La formalisation des comités nationaux SPS (Sanitaire et Phytosanitaire), OTC (Obstacles techniques au commerce) et Codex Alimentarius a été au centre d’une réunion technique tenue ce mercredi au ministère du Commerce extérieur entre le ministre Julien Paluku Kahongya et l’expert international en commerce Said Ali.
Cette initiative s’inscrit dans la dynamique de consolidation de l’intégration de la République démocratique du Congo dans le commerce international, quelques mois après la ratification, en juillet dernier, de l’Accord sur la facilitation des échanges de l’Organisation mondiale du commerce (OMC).
Selon Said Ali, la mise en œuvre effective de ces comités marque un tournant stratégique pour la protection des intérêts nationaux et l’expansion économique du pays. En vertu des accords de l’OMC, ces mécanismes confèrent à la RDC le droit souverain d’adopter des mesures rigoureuses pour protéger la santé de sa population et préserver sa flore, tout en garantissant l’accès des produits « Made in DRC » aux marchés internationaux.
Les comités SPS traitent des normes sanitaires et phytosanitaires liées à la sécurité alimentaire et à la protection des végétaux et animaux, tandis que les OTC concernent les réglementations techniques, normes et procédures d’évaluation de la conformité pouvant affecter le commerce.
Le Codex Alimentarius, quant à lui, constitue un cadre international de référence pour les normes alimentaires.
Sécuriser les exportations et renforcer la compétitivité
Pour le ministre Julien Paluku, la structuration de ces organes permettra à la RDC de sécuriser ses exportations en garantissant la conformité des produits locaux aux exigences internationales. Elle contribuera également à renforcer la compétitivité nationale par l’harmonisation des normes et à dynamiser le dialogue entre les secteurs public et privé.
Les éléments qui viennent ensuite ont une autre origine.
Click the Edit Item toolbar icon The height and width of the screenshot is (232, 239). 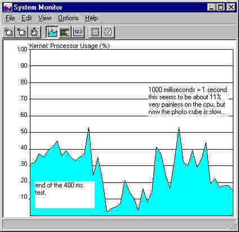click(x=34, y=32)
Le ministre a souligné que cette démarche vise aussi à affermir la souveraineté réglementaire du pays, en lui permettant de participer activement à la définition des normes internationales plutôt que de les subir.
À travers cette réforme institutionnelle, Kinshasa entend consolider sa crédibilité commerciale et créer un environnement favorable à l’expansion des exportations congolaises sur les marchés mondiaux.